Here public health systems will continue to struggle with HIV outreach, even after clinics and practitioners have been able to catch up with the testing backlogs that COVID-19 produced. Canada has made a global pledge to end HIV, part of which includes that 95 percent of all people living with HIV know their status by 2025. Yet one in 10 people living with HIV don’t know their status, according to the government’s most recent reporting. The smaller this number gets, the harder it will be to find those people—a reality that’s no fault of the communities themselves.
“People aren’t difficult to reach, it’s that systems fail to reach them,” says Matthew Halse, director of Global Public Health for Prevention at ViiV Healthcare—a pharmaceutical company focused solely on HIV medicines and research. “We can achieve the 95 target, but that last five or 10 percent is going to be far more difficult and far more expensive, so we have to do a better job of listening to very specific communities and target our public health approach in a way that makes sense for that community.”

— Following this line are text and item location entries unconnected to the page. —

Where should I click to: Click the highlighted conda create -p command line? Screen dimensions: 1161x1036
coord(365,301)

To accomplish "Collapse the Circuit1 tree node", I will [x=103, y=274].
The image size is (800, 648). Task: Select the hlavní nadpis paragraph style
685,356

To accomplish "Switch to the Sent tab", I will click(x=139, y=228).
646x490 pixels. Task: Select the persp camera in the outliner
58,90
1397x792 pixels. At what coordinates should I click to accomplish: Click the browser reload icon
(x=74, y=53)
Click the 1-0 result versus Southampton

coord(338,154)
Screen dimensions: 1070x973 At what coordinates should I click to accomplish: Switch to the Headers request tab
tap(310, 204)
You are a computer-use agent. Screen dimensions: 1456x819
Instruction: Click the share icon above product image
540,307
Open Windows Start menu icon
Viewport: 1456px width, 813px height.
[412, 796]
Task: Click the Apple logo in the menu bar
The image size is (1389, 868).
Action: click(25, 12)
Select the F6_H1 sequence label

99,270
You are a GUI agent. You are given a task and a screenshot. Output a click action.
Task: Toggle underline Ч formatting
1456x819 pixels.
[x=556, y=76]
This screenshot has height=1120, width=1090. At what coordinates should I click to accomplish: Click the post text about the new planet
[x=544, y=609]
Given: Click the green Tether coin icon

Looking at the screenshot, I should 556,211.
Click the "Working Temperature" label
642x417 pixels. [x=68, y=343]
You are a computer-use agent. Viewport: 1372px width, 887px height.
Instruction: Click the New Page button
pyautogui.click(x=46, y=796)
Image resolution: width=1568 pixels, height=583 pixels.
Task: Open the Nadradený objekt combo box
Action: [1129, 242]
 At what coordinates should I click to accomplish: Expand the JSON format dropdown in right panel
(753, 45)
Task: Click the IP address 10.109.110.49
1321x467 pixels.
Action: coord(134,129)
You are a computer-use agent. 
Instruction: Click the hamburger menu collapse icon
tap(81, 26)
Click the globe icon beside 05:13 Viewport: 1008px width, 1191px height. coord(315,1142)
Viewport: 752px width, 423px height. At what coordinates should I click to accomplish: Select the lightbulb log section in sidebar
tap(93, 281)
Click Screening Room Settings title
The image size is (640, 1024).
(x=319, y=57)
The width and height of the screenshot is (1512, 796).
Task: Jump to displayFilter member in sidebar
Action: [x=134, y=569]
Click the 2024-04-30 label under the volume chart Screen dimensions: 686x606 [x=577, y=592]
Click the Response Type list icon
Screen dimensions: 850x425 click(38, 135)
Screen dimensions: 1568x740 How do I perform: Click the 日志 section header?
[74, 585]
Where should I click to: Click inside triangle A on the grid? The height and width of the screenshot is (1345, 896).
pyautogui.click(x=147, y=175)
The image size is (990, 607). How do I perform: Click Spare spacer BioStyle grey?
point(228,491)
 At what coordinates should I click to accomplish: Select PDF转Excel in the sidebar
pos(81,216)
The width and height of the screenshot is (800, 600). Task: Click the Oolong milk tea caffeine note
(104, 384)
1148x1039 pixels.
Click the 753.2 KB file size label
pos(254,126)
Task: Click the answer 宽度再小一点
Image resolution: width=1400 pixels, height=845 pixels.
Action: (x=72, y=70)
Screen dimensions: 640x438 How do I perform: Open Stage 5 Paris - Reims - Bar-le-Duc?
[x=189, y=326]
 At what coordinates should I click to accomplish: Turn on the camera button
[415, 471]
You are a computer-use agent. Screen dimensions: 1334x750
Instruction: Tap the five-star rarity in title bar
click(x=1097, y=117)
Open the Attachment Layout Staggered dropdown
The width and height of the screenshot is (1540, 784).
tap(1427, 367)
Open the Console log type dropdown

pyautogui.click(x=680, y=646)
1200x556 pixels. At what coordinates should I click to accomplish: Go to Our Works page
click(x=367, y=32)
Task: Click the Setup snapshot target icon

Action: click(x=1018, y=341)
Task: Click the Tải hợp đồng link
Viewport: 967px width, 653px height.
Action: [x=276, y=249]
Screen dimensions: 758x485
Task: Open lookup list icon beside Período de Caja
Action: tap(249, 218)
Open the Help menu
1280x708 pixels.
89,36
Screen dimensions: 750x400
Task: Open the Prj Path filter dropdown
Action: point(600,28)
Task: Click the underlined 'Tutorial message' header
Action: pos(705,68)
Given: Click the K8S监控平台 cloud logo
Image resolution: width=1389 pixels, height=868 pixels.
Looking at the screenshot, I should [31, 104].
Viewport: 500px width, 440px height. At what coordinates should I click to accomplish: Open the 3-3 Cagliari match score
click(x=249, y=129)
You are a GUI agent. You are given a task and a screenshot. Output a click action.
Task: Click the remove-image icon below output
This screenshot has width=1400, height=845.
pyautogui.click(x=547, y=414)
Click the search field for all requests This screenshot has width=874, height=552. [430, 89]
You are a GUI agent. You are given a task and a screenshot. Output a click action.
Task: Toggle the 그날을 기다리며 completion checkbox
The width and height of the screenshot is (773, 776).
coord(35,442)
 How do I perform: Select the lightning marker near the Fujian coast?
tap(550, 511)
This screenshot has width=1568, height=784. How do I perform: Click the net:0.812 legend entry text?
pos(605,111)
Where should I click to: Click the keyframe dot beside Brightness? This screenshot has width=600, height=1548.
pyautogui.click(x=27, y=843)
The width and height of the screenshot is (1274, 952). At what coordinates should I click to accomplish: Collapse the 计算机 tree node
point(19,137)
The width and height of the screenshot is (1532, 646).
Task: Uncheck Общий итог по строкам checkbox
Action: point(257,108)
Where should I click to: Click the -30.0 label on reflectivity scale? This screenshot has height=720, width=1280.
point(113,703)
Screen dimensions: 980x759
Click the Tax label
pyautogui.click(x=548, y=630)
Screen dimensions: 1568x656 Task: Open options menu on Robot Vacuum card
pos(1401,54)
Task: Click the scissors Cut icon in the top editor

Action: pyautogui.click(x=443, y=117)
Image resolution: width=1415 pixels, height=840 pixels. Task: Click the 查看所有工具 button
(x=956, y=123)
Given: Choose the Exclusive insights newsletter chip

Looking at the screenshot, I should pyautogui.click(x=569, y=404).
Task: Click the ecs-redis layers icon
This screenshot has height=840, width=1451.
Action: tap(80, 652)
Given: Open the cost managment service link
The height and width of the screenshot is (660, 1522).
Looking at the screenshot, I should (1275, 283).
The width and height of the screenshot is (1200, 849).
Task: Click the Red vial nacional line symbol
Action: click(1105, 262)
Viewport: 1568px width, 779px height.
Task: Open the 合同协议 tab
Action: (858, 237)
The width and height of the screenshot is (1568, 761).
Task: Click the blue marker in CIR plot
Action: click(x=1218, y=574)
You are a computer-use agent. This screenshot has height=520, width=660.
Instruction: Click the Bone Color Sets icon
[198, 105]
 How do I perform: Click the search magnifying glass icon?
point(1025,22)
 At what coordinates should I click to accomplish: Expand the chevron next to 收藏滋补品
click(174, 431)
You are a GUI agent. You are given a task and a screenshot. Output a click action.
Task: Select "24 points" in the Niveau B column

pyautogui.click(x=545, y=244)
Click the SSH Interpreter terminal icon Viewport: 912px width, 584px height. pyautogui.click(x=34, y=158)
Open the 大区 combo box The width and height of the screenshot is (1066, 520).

Who’s doing a better job at HIV outreach and education?
As for places doing a better job at this than Canada, Halse points to the PrEP & Prejudice campaign. As a partnership between Public Health England and the Africa Advocacy Foundation, the campaign promoted PrEP and other HIV preventions to Black communities, and especially Black women—a group contracting HIV through heterosexual sex at increasing rates.
“The campaign is so organic and appealing because you can tell it’s done with an authentic voice, from the community, for the community—and that resonates so much better,” says Halse.
Other positive examples of strong partnerships include France’s Le Spot community health centres that co-locate HIV services with other supports, like mental health, gender-affirming care and substance-use programs, as well as the Welsh government’s comprehensive and community-informed HIV action plan.
“What the government of Canada really needs to do is to consult with a wider variety of HIV activists, community-based organizations and citizens and come up with a funding package that is adequate to the response—which it’s not so far,” says Halse. “Right now what you have is essentially a patchwork of funding.”
Here Mohamed Jr. agrees, especially when it comes to young people.
“We’re at the hardest, most expensive part now. Getting through this last mile to reach people …” he says. “It’s up to us now to be innovative and think outside the box.”